That very same year, by the Vezir's order and at the Vezir's expense, the building of the great bridge on the Drina began. It lasted five years. That must have been an exceptionally lively and important time for the town and the whole district, full of change and of events great and small. But for a wonder, in the town which remembered for centuries and discussed every sort of event, including all those directly connected with the bridge, not many details of the commencement of the operation were preserved.

The common people remember and tell of what they are able to grasp and what they are able to transform into legend. Anything else passes them by without deeper trace, with the dumb indifference of nameless natural phenomena, which do not touch the imagination or remain in the memory. This hard and long building process was for them a foreign task undertaken at another's expense. Only when, as the fruit of this effort, the great bridge arose, men began to remember details and to embroider the creation of a real, skilfully built and lasting bridge with fabulous tales which they well knew how to weave and to remember.

III

In the spring of that year when the Vezir had made his decision to build, his men arrived in the town to prepare everything necessary for the construction work on the bridge. There were many of them, with horses, carts, various tools and tents. All this excited fear and apprehension in the little town and the surrounding villages, especially among the Christians.

At the head of this group was Abidaga, who was responsible to the Vezir for building the bridge; with him was the mason, Tosun Effendi. (There had already been tales about this Abidaga, saying that he was a man who stopped at nothing, harsh and pitiless beyond measure.) As soon as they had settled in their tents below Mejdan, Abidaga summoned the local leaders and all the principal Turks for a discussion.
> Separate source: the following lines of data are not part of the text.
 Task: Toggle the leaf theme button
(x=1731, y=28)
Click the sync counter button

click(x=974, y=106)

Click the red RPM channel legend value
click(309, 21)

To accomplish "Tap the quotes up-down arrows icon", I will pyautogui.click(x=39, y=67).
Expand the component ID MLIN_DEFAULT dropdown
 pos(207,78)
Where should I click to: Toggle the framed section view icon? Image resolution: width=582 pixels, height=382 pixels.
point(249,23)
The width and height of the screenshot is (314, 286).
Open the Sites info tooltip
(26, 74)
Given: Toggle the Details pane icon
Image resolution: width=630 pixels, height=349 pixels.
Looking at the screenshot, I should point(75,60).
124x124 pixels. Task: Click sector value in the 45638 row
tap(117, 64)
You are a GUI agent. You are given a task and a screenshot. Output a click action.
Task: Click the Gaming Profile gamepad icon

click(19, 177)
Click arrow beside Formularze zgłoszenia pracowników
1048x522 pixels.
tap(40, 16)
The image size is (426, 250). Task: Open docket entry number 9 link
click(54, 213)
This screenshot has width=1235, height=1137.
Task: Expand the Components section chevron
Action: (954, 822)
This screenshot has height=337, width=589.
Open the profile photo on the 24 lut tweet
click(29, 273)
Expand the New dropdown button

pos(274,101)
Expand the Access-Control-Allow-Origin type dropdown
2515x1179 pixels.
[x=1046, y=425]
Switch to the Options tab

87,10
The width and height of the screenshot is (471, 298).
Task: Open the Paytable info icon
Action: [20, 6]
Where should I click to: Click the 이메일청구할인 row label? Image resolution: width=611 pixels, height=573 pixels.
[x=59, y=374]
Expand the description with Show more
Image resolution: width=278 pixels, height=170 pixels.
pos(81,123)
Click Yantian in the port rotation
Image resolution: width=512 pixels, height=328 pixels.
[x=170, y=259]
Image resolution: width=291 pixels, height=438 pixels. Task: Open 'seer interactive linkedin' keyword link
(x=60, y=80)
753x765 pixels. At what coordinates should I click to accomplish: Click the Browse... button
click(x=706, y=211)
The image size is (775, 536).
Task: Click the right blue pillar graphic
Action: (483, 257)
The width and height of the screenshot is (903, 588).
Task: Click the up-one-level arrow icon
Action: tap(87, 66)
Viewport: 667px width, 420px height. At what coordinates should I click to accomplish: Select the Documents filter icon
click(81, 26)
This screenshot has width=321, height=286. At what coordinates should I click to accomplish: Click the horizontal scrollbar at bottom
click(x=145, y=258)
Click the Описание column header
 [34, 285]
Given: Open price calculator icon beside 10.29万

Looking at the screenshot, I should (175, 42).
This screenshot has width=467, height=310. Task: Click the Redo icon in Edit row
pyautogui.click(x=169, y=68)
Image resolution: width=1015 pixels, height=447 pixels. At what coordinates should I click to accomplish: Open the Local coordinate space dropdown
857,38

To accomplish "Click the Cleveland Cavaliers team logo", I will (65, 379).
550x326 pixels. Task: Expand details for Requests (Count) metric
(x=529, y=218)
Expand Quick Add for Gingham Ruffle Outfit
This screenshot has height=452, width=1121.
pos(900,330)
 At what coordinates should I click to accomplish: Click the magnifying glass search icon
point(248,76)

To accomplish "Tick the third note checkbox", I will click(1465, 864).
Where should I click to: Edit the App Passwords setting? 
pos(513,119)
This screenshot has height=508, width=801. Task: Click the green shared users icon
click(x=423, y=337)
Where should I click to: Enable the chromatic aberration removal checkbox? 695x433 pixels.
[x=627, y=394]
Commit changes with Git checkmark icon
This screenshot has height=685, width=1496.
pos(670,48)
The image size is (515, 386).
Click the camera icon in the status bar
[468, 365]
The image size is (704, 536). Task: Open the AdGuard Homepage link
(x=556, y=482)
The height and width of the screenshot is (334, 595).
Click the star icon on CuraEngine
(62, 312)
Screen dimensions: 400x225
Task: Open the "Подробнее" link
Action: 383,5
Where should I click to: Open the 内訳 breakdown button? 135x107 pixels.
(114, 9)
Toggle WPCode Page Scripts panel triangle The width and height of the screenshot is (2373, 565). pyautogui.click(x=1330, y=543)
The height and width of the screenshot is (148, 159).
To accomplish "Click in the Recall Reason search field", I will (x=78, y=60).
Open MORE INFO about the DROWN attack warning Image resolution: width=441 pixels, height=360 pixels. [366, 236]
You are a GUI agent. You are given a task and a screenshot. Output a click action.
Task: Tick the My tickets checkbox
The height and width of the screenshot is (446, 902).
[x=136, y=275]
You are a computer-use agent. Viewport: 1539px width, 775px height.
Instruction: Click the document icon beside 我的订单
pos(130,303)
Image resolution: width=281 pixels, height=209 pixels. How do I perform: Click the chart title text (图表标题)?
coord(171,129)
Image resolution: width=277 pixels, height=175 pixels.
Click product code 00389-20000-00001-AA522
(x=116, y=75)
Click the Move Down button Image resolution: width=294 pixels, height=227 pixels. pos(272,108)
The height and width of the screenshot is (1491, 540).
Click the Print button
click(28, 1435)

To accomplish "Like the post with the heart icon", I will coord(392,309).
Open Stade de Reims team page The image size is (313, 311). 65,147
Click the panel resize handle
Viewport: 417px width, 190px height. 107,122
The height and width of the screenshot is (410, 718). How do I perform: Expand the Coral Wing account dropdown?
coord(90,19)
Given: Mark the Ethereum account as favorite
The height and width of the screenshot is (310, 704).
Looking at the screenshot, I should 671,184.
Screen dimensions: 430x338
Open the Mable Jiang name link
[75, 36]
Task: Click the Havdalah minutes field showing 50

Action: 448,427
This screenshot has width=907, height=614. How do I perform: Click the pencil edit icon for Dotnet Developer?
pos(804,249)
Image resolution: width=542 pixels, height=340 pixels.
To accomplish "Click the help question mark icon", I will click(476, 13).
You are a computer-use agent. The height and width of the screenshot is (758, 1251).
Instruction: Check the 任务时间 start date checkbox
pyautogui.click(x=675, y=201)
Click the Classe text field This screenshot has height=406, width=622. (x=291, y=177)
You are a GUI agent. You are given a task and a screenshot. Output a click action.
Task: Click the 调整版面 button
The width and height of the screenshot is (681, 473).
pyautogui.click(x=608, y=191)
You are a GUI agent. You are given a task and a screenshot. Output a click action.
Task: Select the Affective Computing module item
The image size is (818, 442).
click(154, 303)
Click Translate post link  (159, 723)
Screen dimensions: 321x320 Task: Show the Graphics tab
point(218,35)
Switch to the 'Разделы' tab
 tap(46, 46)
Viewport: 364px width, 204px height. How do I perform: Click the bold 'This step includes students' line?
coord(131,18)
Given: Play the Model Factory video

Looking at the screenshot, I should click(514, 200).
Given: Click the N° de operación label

But there was not much of a discussion, for only one man spoke and he was Abidaga. Those who had been summoned
1
 saw a powerfully built man, with green eyes and an unhealthy reddish face, dressed in rich Stambul clothes, with a reddish beard and wonderfully upturned moustaches in the Magyar fashion. The speech which this violent man delivered to the notables astonished them even more than his appearance: 'It is more than likely that you have heard tales about me even before I came here and I know without asking that those tales could not have been pleasant or favourable. Probably you have heard that I demand work and obedience from everyone, and that I will beat and kill anyone who does not work as he should and does not obey without argument; that I do not know the meaning of "I cannot" or "There isn't any", that wherever I am heads will roll at the slightest word, and that in short I am a bloodthirsty and hard man. I want to tell you that those tales are neither imaginary nor exaggerated. Under my linden tree there is no shade. I have won this reputation over long years of service in which I have devotedly carried out the orders of the Grand Vezir. I trust in God that I shall carry out this work for which I was sent and when at the completion of the work I go hence, I hope that even harsher and darker tales will go before

me than those which have already reached you.'

After this unusual introduction to which all listened in silence and with downcast eyes, Abidaga explained that it was a matter of a building of great importance, such as did not exist even in richer lands, that the work would last five, perhaps six, years, but that the Vezir's will would be carried out to the fineness of a hair and punctual to a minute. Then he laid down his first requirements and what he therefore expected from the local Turks and demanded from the 
rayah—
the Christian serfs.

Beside him sat Tosun Effendi, a small, pale, yellowish renegade, born in the Greek islands, a mason who had built many of Mehmed Pasha's bequests in Stambul. He remained quiet and indifferent, as if he were not hearing or did not understand Abidaga's speech. He gazed at his hands and only looked up from time to time. Then they could see his big black eyes, beautiful and short-sighted eyes with a velvety sheen, the eyes of a man who only looks to his work and does not see, does not feel and does not understand anything else in life or in the world.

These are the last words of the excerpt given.